Сэтору повернул окровавленную рожу туда, куда я посмотрел. На битум вступила нога босодзоку за которым он гнался и который привел Мацуду на крышу.

Босодзоку по кличке Мрамор был своим для стаи голодных до крови мотоциклистов, они были готовы рвать за него глотки, поэтому я и призвал его. Вот только сам Мрамор в это время сидел в одном из кобанов, заключенный туда временно госпожой Наоки Хикамару. Задержали временно и исключительно по моей просьбе. Его же одежду и его шлем надела на себя Шакко. Она и привела Сэтору к дому-ловушке.

Она же и стянула с себя комбинезон с подложенной для объема ватой, а потом стянула шлем. На плечи девушки упала волна рыжих волос, красиво подсвеченных солнечными лучами.

Да, лицо у неё всё было в синяках и царапинах, но оно всё равно выглядело мило. Даже со щербиной сломанного переднего зуба, который она показала в зловещей улыбке.

– Ты…

– Я, Сэтору, я, – кивнула Шакко. – Твои утырки хотели меня ослабить перед боем, но… Изаму предусмотрел и это. Правда, всё чудесно получилось? Вот и пришел тот час, когда ты ответишь мне за смерть моих родителей…

Она грациозно подошла к Сэтору, взглянула на меня, а я вытащил из его кармана брелок от ошейника. Страх в глазах Сэтору сменился ужасом, и он забился так, что я почувствовал себя на родео, где отважные ковбои седлают быков и стараются как можно дольше удержаться на покатой спине.

– Я убью вас! Я убью вас всех! Я… Я…

– Головка от хуя, – вырвалось у меня. – Лежи спокойно и не дергайся!

Шакко тем временем вырвала из бетонного провала, где недавно я торчал жалкой морковкой, четыре армированных прута. Она подошла к лежащему Сэтору, согнула прутья пополам, что заставило меня удивленно распахнуть глаза, и вбила их в бетон крыши так глубоко, что можно вытащить только с помощью спецтехники. Сэтору оказался распят на крыше в форме морской звезды.

Как раз вовремя, а то мой спецкостюм отчаянно заморгал предупреждением, что его силы на исходе и дальше я должен крутиться как хочу.

Шакко же вложила брелок в руку Сэтору и, несмотря на его сопротивление, заставила нажать большим пальцем на кнопку.

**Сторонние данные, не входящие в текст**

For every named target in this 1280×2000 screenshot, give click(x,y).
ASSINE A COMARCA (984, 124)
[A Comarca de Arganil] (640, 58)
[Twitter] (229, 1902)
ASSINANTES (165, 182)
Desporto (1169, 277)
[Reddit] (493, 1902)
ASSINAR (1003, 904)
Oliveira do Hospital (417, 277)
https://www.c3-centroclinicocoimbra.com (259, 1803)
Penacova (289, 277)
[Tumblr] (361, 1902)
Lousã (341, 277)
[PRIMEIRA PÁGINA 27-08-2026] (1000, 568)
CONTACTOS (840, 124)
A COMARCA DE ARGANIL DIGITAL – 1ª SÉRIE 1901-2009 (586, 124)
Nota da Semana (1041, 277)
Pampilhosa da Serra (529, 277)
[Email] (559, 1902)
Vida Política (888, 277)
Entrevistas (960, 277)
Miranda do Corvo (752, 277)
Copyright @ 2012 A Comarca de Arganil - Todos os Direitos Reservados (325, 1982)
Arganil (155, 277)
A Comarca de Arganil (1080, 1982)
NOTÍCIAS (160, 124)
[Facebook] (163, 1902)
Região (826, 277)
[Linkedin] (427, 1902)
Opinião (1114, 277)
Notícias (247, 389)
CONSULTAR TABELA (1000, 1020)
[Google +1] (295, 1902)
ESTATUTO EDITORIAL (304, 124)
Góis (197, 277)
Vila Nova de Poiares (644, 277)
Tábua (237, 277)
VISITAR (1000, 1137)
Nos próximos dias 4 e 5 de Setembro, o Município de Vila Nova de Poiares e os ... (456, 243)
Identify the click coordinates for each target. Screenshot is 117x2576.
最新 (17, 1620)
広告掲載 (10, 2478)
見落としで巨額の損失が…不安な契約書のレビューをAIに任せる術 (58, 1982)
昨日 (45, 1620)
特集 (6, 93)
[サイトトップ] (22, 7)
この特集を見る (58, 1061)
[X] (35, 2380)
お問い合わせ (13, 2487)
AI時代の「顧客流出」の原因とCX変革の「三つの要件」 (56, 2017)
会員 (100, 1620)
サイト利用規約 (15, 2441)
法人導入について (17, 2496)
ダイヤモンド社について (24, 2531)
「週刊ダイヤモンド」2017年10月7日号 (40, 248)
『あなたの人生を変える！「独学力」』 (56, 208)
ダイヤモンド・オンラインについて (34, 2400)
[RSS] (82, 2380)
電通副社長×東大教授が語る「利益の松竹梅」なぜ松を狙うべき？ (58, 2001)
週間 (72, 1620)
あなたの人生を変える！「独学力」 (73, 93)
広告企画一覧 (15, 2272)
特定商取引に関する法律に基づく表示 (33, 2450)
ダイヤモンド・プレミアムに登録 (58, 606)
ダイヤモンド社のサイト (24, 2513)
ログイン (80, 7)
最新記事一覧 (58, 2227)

– Вот теперь всё в твоих руках, Сэтору, – очаровательно улыбнулась девушка, показав в очередной раз щербину. – Теперь твоя жизнь зависит от того, как долго ты сможешь держать палец в напряжении. Но, судя по твоей ране на руке, делать ты сможешь это недолго…

Да уж, лужа под рукой Мацуды и в самом деле натекла изрядная. Он держался только на смеси ненависти и страха.

– Мы… мы же должны сражаться! – рванулся было Сэтору. – Дай мне умереть в бою!

– Смерть в бою? Нет, это достойная смерть, а ты её не заслужил. Лежи смирно, Сэтору. Лежи и вспоминай всех тех, кто из-за тебя погиб. А если ты так хочешь боя, то… – Шакко на мгновение задумалась, а после отвесила хлесткую пощечину. – Я победила с одного удара. Теперь я свободна, а ты… Ты тоже свободен.

Она потянула меня за собой. Мы отошли в сторону, оставив скулящего от бессильной злобы Сэтору лежать под палящим солнцем. Он выл, пытался вырваться, но пролитая кровь не давала возможности сделать этого. Всемогущий недавно Сэтору теперь был слабее ребенка.

У меня внутри что-то шевельнулось. Жалость к поверженному врагу? Может быть. Да вроде как-то не по-людски это – смотреть и ждать смерти. Одно дело в бою, а другое вот так вот…

– Может, и в самом деле его того… этого… – проговорил я, проведя пальцем под подбородком.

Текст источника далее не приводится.